▶ Work task
Could you restate word for word every line from the one containing "Open the Documentation footer link" to the end of the data below, pictures excluded?

═════ Supplied records ═════

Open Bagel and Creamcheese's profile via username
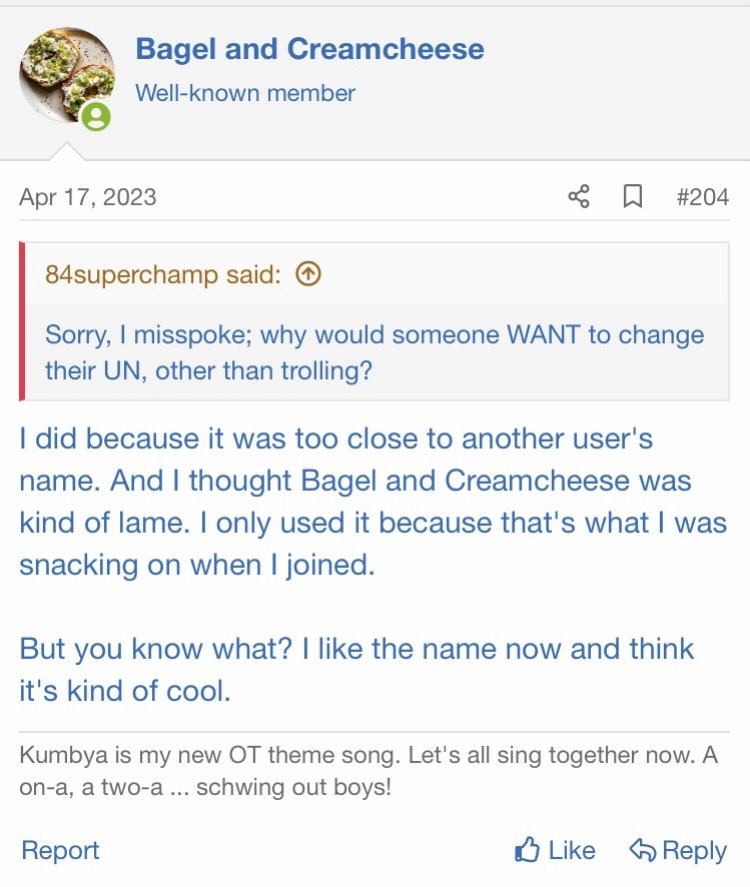 pyautogui.click(x=309, y=49)
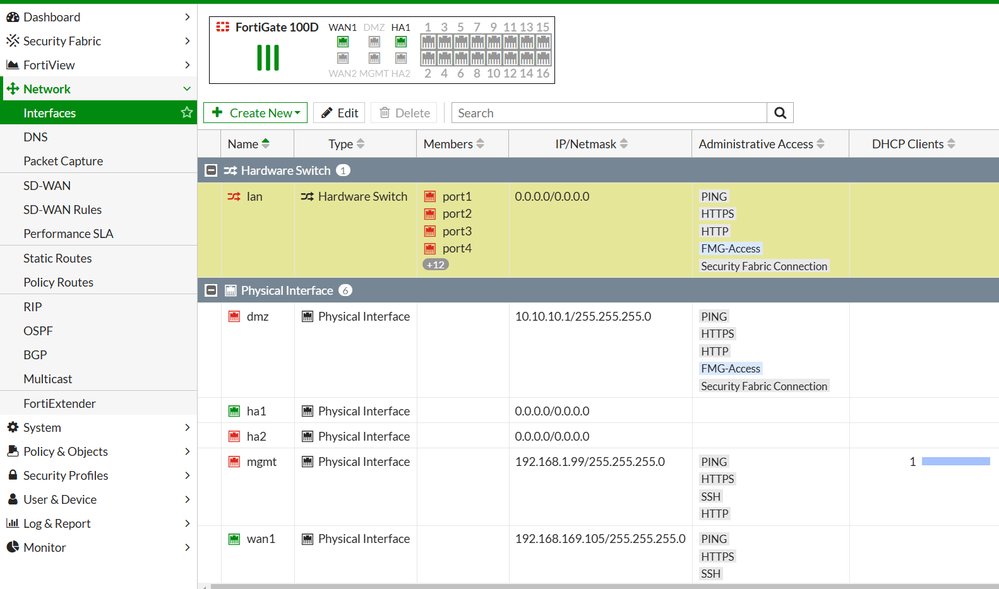Click the Log & Report chart icon
The width and height of the screenshot is (999, 589).
pos(13,524)
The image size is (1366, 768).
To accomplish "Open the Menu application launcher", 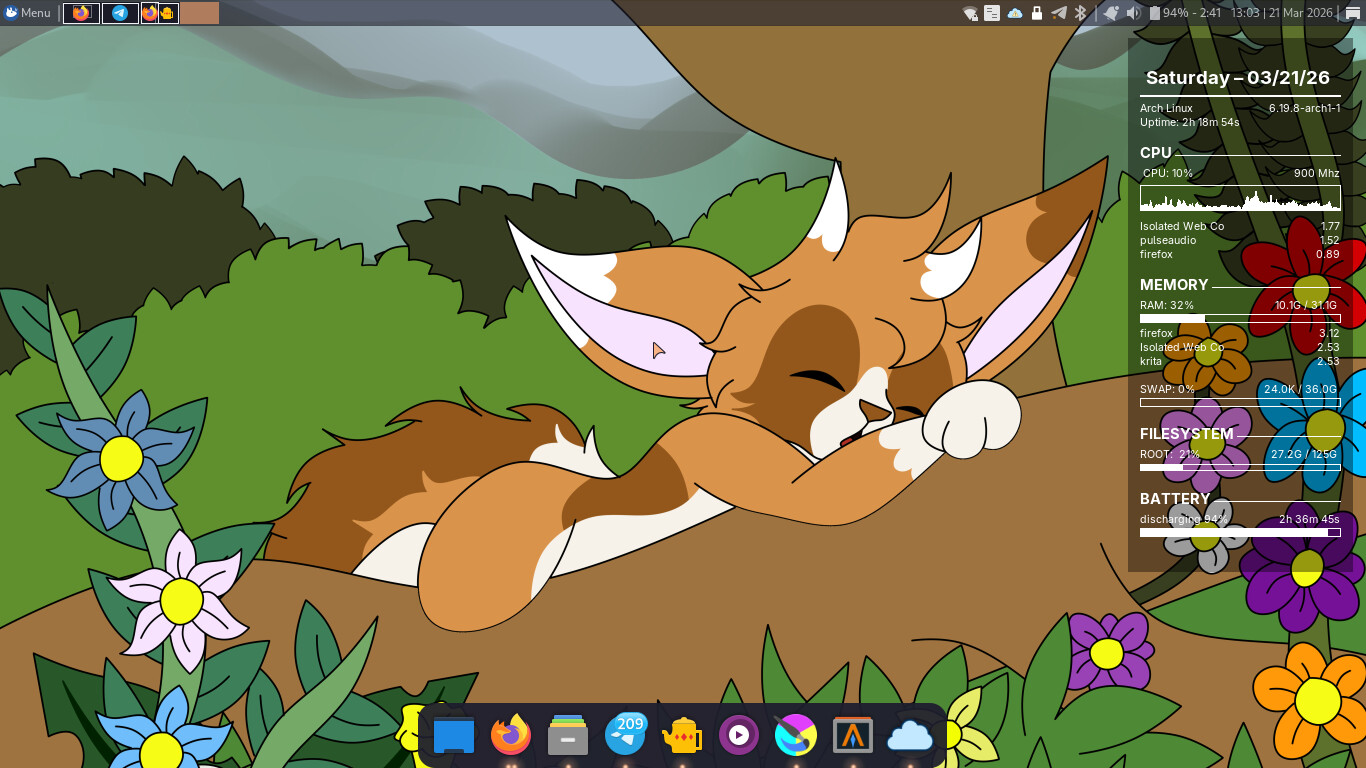I will pyautogui.click(x=28, y=13).
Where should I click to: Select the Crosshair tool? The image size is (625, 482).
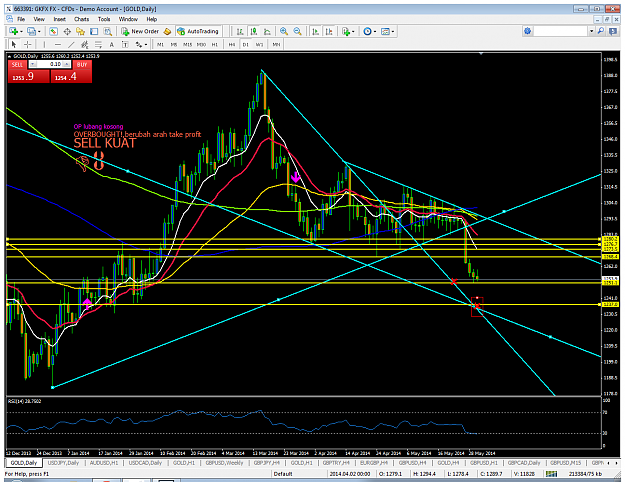pyautogui.click(x=28, y=44)
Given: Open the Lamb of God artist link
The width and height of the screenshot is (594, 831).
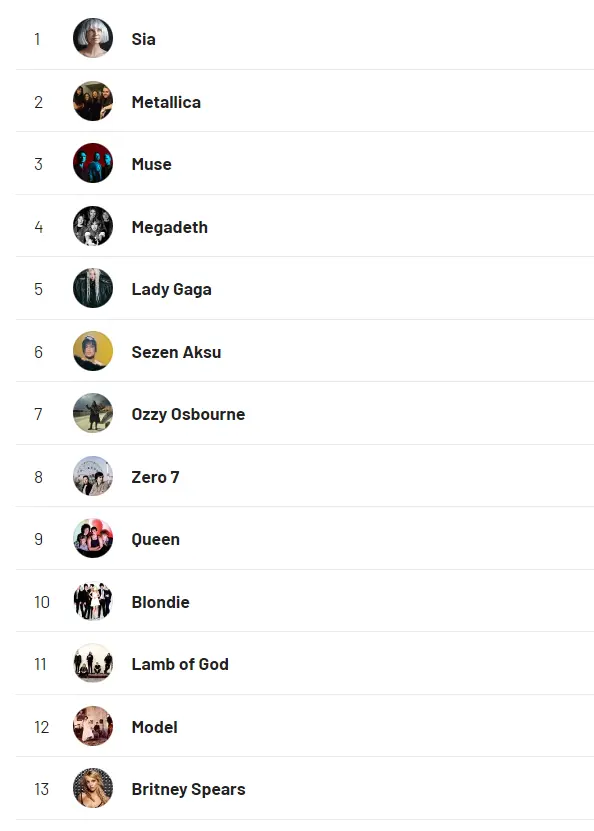Looking at the screenshot, I should (180, 664).
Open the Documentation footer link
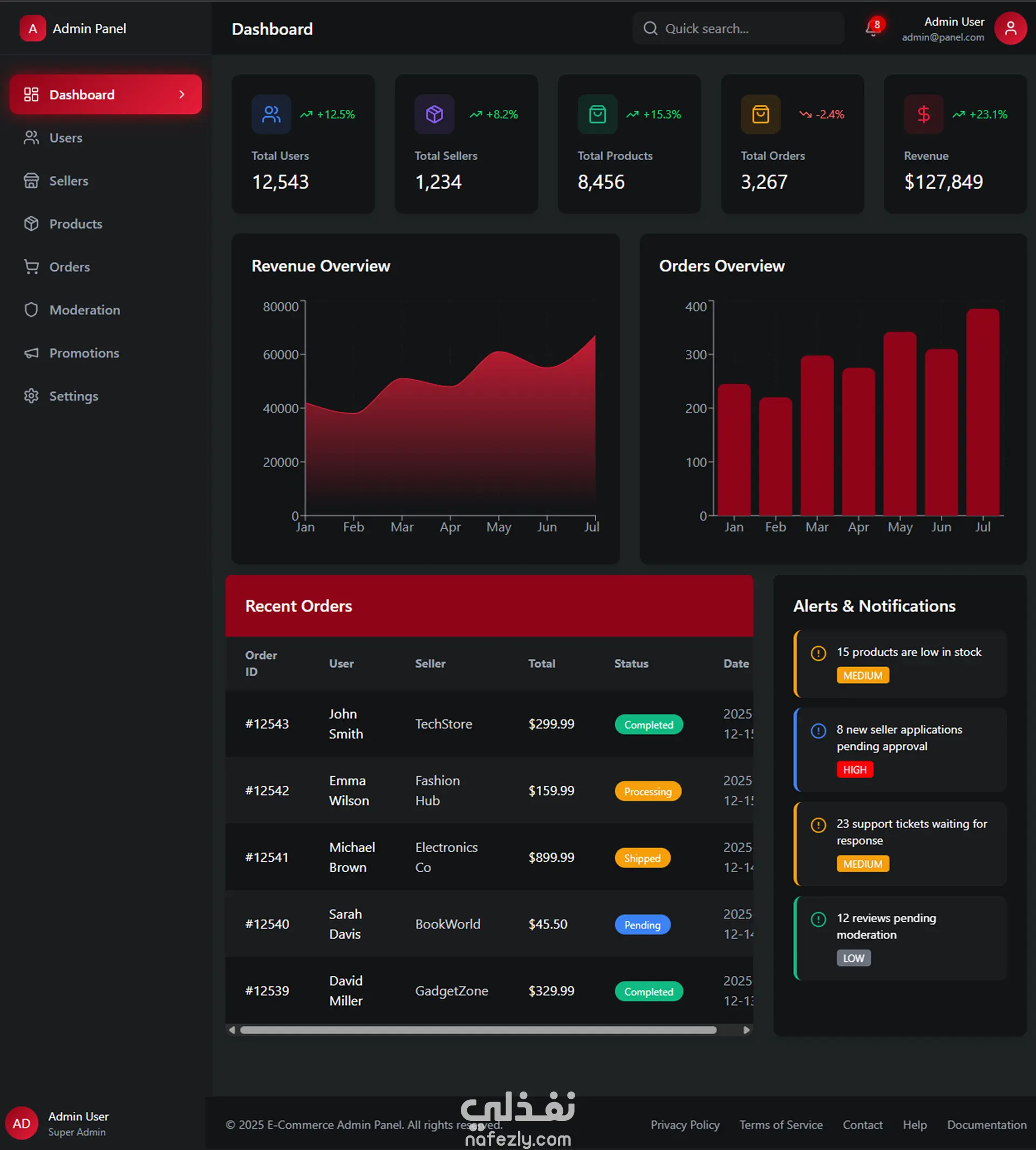 pyautogui.click(x=987, y=1125)
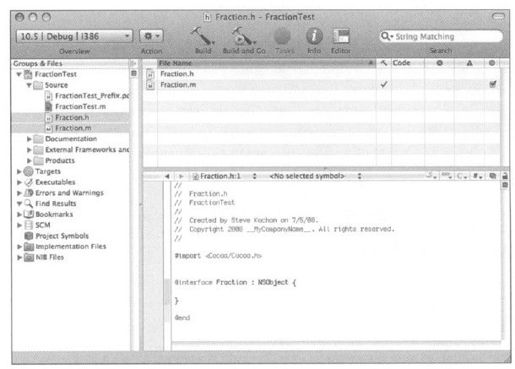Open the 10.5 Debug i386 overview dropdown

tap(74, 36)
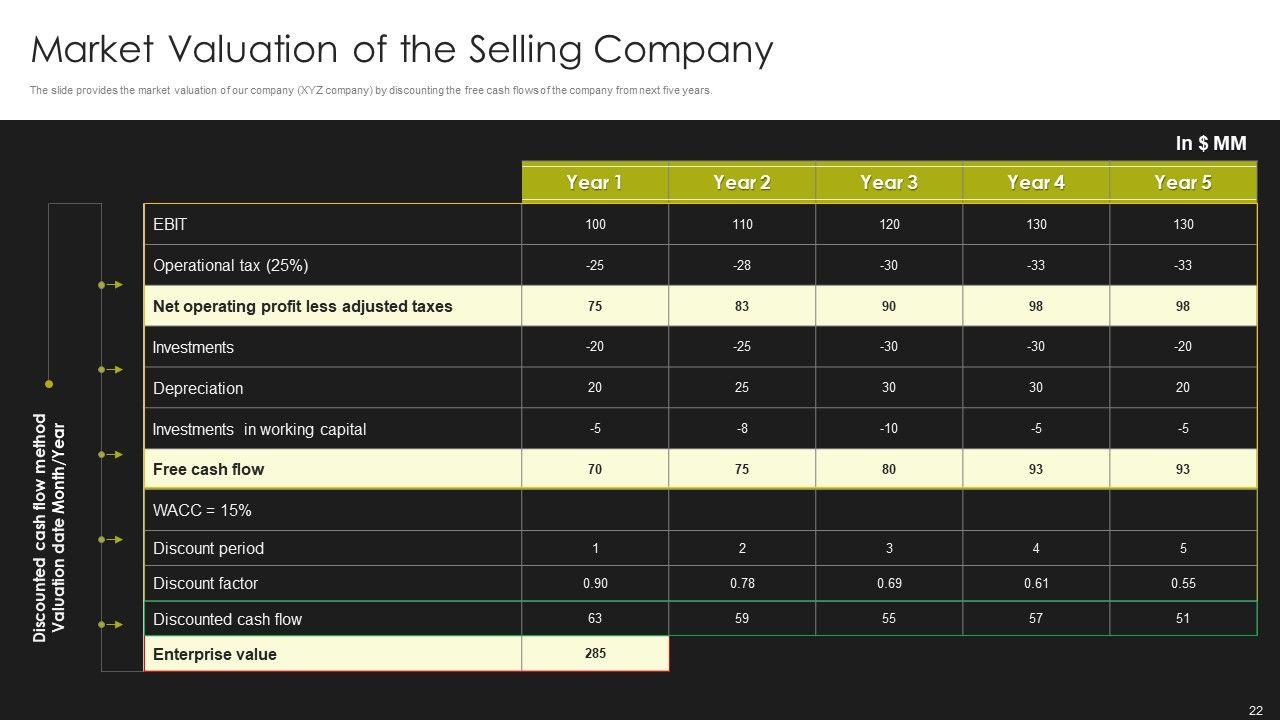Click the arrow bullet beside the Discount period row

111,540
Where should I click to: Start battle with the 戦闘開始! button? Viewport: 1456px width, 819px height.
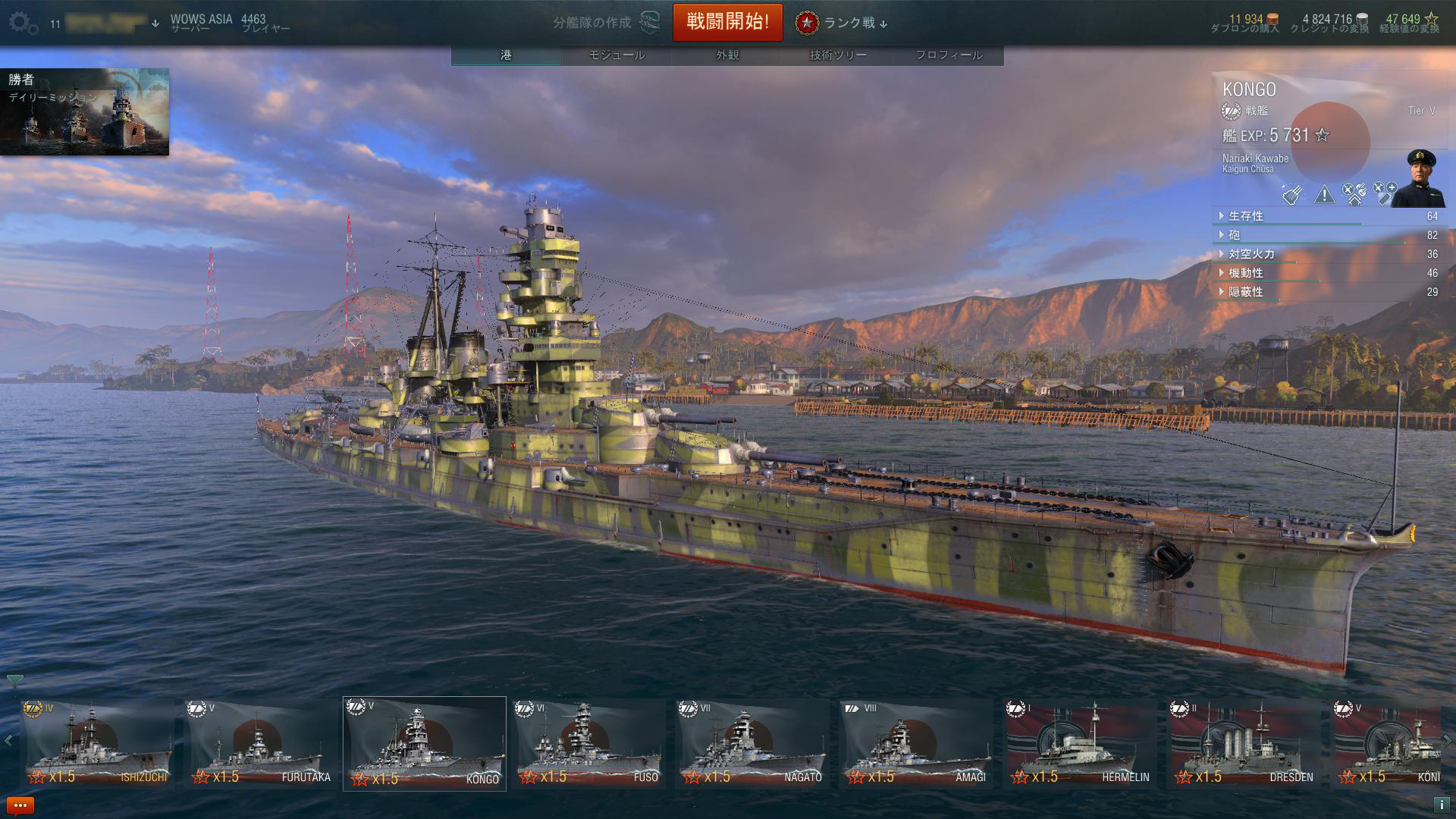(x=727, y=22)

═════

▶ Result of the exercise
Open the Documentation footer link
 pyautogui.click(x=987, y=1125)
Open the 10.5 Debug i386 overview dropdown

tap(74, 36)
Click the arrow bullet beside the Discount period row

111,540
Where should I click to: Start battle with the 戦闘開始! button? Viewport: 1456px width, 819px height.
(x=727, y=22)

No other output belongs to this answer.